Long Answer: The difficulty is that there are so many variables when comparing one card to another - hashrate (depending on memory type and mining algorithm), power usage - add to that the ever changing prices and 'out-of-stock' issues. The charts on the site are an attempt to make all of that research easier, and I'm working on adding more features that will make it easier.
It's quite easy to compare different Pascal cards cause they're all pretty much the same. Nvidia nerfed serious overclocking with this generation so it doesn't really matter which brand you buy all reach ~ similar clock/voltage levels provided the cooling is good enough (and it usually is since the cards are not very power hungry). The one thing that matters the most is the memory brand. Especially for 1060s and Dagger, where the difference is up to 20-25% (Hynix = up to 20 MH/s, Samsung = up to 25 MH/s).
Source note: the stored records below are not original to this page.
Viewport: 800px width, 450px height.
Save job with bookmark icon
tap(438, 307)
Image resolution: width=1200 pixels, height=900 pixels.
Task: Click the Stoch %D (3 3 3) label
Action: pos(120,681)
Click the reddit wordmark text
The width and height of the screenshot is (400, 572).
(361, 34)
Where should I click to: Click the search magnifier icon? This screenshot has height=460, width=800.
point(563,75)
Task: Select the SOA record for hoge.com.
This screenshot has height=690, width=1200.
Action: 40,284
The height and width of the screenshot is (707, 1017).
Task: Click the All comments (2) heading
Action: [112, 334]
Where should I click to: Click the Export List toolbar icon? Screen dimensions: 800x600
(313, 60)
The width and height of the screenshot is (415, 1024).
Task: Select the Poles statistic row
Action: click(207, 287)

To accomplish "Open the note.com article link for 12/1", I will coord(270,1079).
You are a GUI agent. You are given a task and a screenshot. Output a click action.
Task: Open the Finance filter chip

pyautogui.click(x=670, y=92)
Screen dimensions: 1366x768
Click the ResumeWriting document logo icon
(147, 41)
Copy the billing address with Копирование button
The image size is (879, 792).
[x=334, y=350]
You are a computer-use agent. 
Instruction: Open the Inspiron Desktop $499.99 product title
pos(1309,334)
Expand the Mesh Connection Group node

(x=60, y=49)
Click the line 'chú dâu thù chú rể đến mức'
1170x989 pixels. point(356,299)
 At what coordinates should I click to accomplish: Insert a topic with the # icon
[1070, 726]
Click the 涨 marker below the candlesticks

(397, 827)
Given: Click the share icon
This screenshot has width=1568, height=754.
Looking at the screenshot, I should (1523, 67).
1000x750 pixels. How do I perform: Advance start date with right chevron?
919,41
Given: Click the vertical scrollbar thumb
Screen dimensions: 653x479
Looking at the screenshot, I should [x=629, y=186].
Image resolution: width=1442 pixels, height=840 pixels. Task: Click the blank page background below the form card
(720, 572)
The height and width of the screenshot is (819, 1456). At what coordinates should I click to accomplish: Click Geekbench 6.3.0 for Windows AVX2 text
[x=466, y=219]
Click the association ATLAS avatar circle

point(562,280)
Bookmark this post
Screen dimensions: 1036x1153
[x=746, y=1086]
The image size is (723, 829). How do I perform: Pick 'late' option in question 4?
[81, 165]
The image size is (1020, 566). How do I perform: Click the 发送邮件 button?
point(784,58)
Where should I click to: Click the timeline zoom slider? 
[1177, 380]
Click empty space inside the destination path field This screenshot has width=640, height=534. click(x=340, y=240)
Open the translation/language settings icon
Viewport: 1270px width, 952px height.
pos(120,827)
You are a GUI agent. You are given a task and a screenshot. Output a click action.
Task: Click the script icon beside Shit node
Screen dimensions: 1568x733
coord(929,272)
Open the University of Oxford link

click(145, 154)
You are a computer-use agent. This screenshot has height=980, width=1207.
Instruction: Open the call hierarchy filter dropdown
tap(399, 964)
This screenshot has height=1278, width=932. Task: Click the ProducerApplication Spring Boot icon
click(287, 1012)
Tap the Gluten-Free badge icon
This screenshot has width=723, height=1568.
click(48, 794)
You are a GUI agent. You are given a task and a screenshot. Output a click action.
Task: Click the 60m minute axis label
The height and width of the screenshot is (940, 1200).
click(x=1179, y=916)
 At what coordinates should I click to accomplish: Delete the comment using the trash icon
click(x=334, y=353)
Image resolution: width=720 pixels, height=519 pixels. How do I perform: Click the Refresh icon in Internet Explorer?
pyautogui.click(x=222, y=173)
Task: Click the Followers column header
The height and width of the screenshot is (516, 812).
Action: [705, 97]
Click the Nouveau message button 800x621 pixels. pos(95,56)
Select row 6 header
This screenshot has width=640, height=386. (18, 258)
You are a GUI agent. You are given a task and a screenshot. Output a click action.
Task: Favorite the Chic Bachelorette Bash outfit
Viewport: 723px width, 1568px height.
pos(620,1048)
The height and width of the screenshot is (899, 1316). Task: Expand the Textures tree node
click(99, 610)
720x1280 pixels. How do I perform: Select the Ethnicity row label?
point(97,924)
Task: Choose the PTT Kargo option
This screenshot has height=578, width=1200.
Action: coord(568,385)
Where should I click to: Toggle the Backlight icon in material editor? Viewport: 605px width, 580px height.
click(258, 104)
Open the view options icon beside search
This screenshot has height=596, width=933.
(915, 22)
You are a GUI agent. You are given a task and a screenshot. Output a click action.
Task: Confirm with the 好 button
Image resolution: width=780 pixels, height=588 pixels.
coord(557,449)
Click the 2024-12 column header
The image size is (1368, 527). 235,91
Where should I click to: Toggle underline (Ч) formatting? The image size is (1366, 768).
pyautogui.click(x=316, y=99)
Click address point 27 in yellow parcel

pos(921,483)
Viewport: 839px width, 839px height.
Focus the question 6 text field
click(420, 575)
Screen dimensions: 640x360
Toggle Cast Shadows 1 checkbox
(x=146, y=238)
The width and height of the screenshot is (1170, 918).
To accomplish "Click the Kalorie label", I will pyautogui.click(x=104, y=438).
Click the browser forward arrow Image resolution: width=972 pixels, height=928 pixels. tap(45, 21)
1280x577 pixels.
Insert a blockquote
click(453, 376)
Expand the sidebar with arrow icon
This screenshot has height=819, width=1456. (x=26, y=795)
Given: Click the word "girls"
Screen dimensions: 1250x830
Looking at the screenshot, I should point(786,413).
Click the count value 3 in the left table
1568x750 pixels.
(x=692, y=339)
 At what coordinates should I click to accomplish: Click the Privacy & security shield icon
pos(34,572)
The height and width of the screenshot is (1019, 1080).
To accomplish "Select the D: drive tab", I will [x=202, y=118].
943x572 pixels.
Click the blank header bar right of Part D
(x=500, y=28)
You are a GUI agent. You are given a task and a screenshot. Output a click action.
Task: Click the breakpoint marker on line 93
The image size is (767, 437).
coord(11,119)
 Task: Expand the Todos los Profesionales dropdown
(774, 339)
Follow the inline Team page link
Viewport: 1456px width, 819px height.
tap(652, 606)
And that's one thing that you can't predict with any articles, charts and links to the stores. People tried before. Spent a lot of time contacting manufacturers, sharing batch numbers, trying to figure out a way to predict the memory type. Same thing happened with Polaris cards before, where everyone was also hunting for Samsung chips. No luck there, it's just mostly random. There are a few exceptions, with 1060s there are special "mining edition" cards, and some of them are guaranteed to have Samsung chips installed. But with regular 1060s it's a lottery.